Healthy retirement planning is about more than just saving and investing well. It also involves seeing that your children acquire some skills in handling money. It’s important to define and communicate boundaries regarding how much you’ll help them so they don’t become a financial drain on your nest egg.

“Some parents are reluctant to think about letting go,” writes Sue Shellenbarger, author of The Wall Street Journal’s “Work & Family” feature. In a column titled, “Your Children Need a Launch Plan,” Ms. Shellenbarger encourages parents to begin early to coach their kids in budgeting and saving. She also warns parents not to allow their emotions to overrule fiscal common sense.
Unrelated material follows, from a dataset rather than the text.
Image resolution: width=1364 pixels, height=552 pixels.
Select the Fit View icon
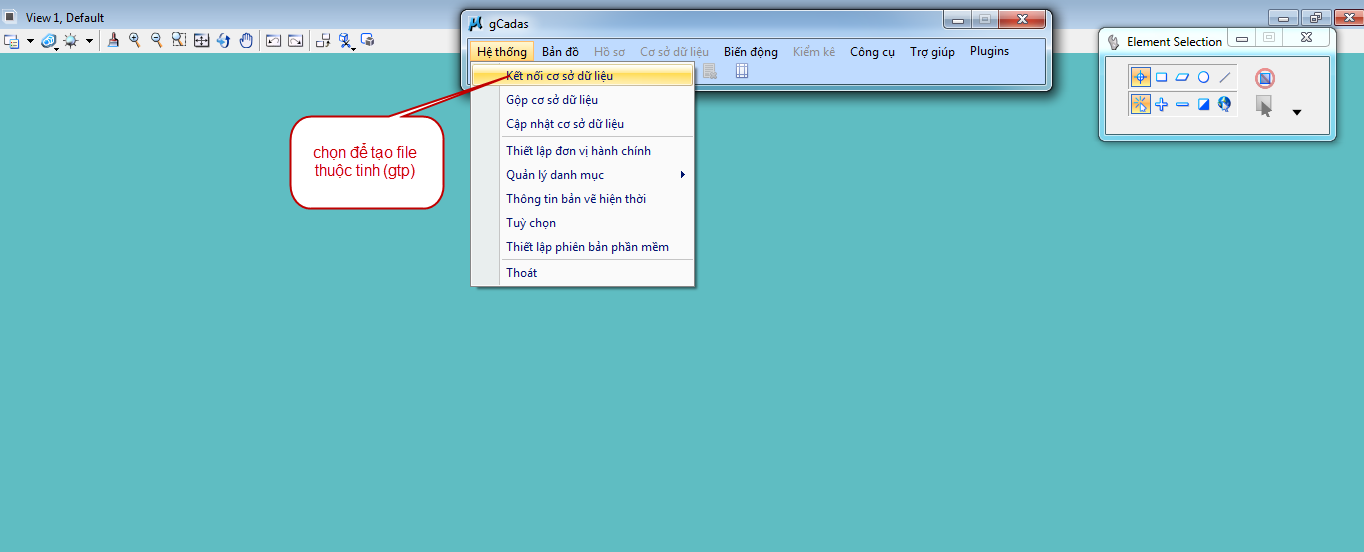pos(201,40)
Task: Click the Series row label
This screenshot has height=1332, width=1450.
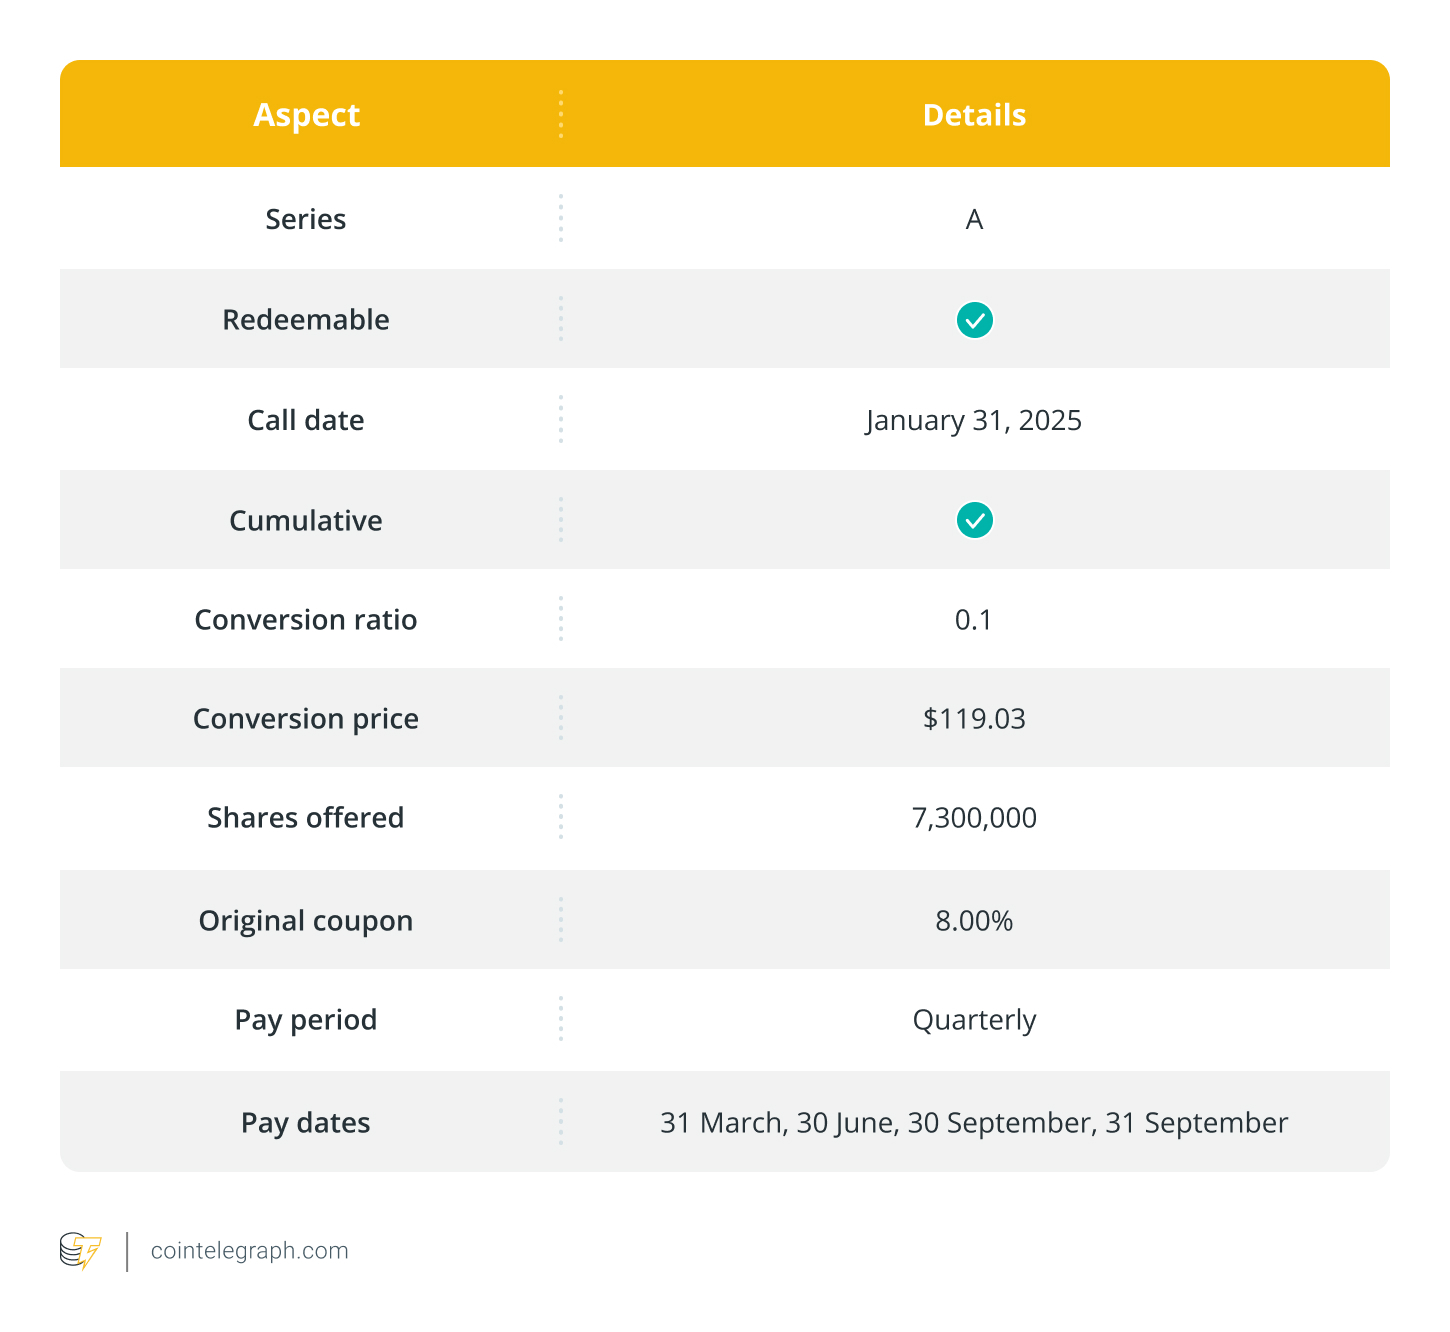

Several financial advisors she interviewed for her column told her this can be challenging.

Matthew Papazian, founding partner of Cardan Capital Partners in Denver says, “Parents like to be proud of the lifestyle they provide their kids.” But he’s seen retirement plans derailed by parents who helped their kids with things like home purchases they couldn’t otherwise afford. He guides his clients in formulating launch plans for their offspring and, when necessary, he’ll provide some of the coaching himself.

According to a recent study from Pew Research, in 2016, one-third of young adults ages 25 to 29 were living in multigenerational households — typically with parents. Sometimes these young adults genuinely need the help, and family togetherness can be great. But parents should ask themselves, are they using financial strings to control their adult children? Are they sending the message that they don’t think their kids can make it?

Another financial planner, Deborah Meyer of St. Charles, Missouri, advises parents to begin early with their children to instill “the mindset that you can do it.” If you’re able to provide well for them, still, let them work for some things.

Teaching kids financial discipline will set them on a healthy path. And it’s a good way to preserve your own portfolio.